INSTRUCTIONS TO FOLLOW
If a line in the following entries contains the string "will", it counts toward the total; report only that total.

DATA FOR ANALYSIS
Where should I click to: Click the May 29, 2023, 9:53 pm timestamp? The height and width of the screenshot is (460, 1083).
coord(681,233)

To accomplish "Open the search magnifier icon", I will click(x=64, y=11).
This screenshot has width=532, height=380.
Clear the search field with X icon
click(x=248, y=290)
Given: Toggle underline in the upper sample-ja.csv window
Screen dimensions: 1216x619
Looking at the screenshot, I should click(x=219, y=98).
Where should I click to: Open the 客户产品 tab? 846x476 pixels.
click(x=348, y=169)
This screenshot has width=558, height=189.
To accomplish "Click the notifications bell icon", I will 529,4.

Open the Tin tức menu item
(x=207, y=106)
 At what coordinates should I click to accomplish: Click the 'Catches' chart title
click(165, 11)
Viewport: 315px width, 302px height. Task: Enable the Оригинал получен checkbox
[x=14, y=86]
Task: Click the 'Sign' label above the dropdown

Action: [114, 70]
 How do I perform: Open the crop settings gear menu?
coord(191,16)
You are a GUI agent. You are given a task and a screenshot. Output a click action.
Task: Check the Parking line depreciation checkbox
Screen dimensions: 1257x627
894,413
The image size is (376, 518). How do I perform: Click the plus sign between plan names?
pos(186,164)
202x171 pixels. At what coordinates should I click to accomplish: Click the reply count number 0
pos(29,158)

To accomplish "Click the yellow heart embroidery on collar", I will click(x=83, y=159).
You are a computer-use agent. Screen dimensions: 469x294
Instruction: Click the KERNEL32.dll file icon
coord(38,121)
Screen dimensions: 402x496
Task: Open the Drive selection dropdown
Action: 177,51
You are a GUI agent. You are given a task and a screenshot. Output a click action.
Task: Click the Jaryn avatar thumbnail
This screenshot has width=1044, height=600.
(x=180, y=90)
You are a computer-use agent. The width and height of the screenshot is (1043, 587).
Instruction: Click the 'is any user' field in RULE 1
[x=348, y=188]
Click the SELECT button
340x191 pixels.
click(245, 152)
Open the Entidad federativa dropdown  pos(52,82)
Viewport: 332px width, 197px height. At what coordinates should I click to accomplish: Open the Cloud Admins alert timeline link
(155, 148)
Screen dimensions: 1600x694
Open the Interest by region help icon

SOLUTION TO THIS PROBLEM
3